* **Data supplied**
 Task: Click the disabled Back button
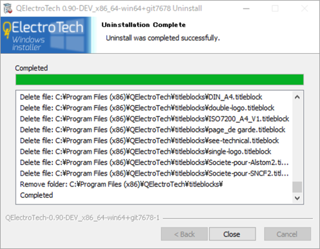tap(184, 234)
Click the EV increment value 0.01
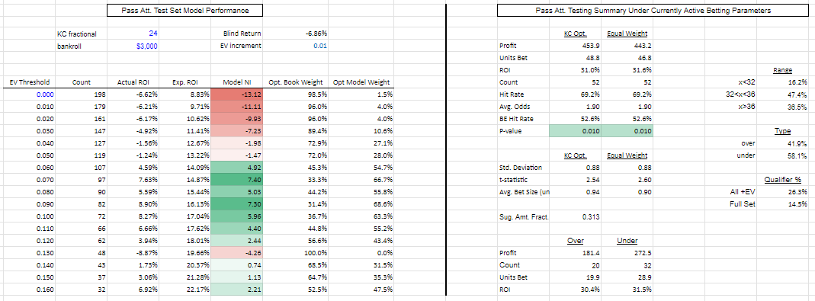The width and height of the screenshot is (815, 301). (321, 46)
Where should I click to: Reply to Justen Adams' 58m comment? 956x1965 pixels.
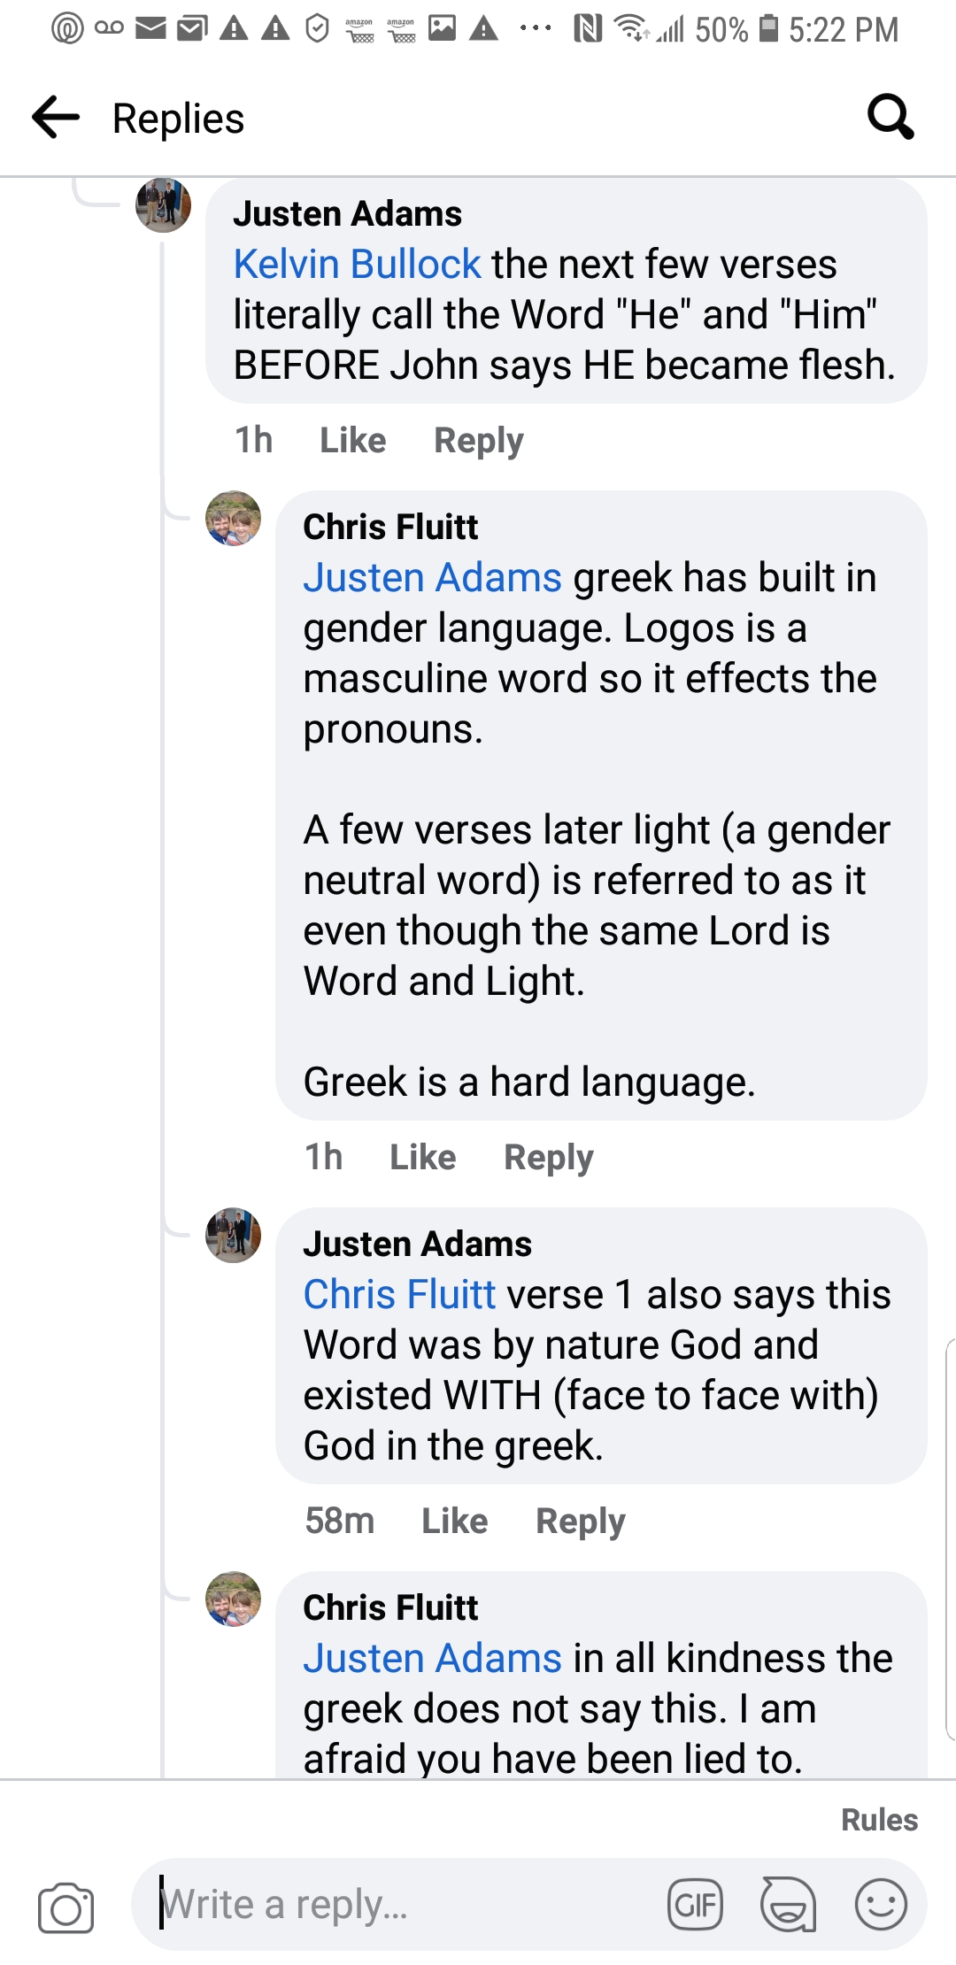581,1521
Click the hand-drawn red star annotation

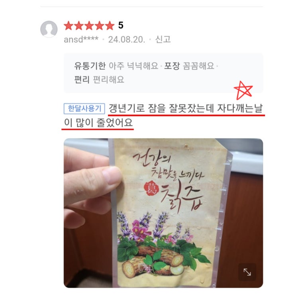click(x=243, y=90)
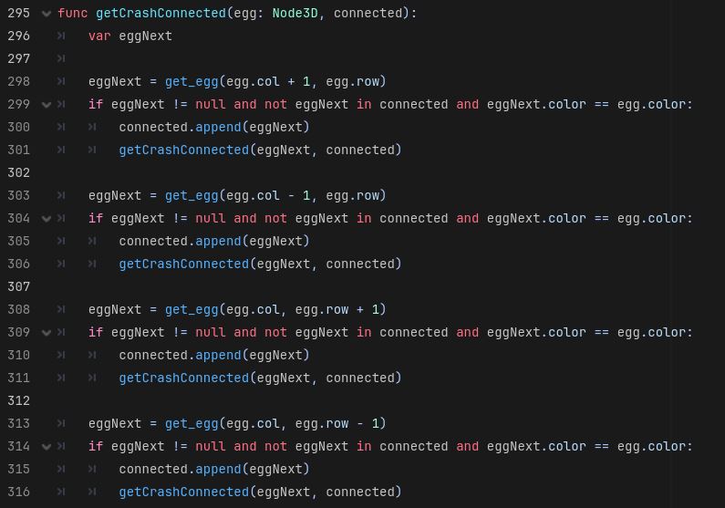Click line number 297 in the gutter
The width and height of the screenshot is (725, 508).
pyautogui.click(x=18, y=58)
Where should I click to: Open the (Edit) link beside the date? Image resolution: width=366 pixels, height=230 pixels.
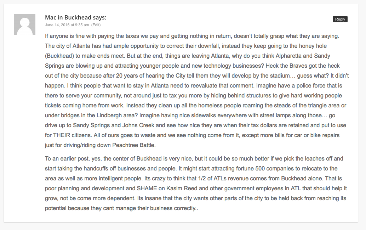(96, 25)
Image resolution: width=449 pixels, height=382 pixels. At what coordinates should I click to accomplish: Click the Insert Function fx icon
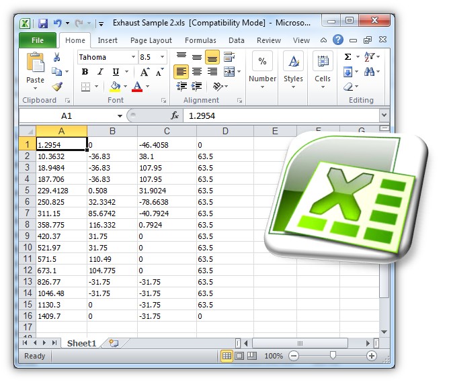coord(175,115)
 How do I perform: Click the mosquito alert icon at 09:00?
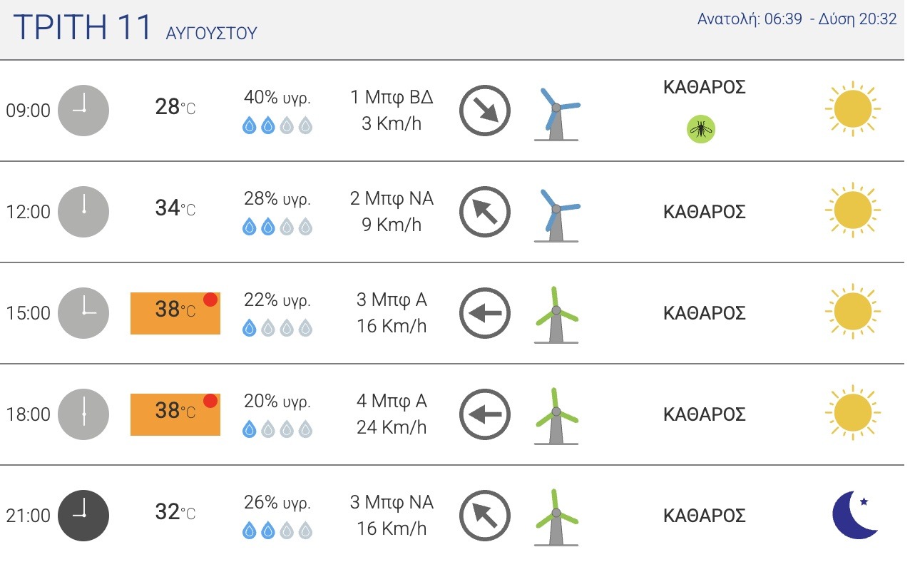(701, 129)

* **Task**
Return all the entries word for word, but omit any pictures they contain.

* **Response to this task**
 Task: Click the disabled Back button
tap(184, 234)
Click the EV increment value 0.01
The width and height of the screenshot is (815, 301). (321, 46)
Where should I click to: Reply to Justen Adams' 58m comment? 956x1965 pixels.
581,1521
Click the hand-drawn red star annotation

click(x=243, y=90)
Click line number 297 in the gutter
The width and height of the screenshot is (725, 508).
pyautogui.click(x=18, y=58)
Where should I click to: Open the (Edit) link beside the date? Image resolution: width=366 pixels, height=230 pixels.
(96, 25)
Image resolution: width=449 pixels, height=382 pixels. At what coordinates should I click to accomplish: Click the Insert Function fx icon
coord(175,115)
 How do I perform: Click the mosquito alert icon at 09:00?
(701, 129)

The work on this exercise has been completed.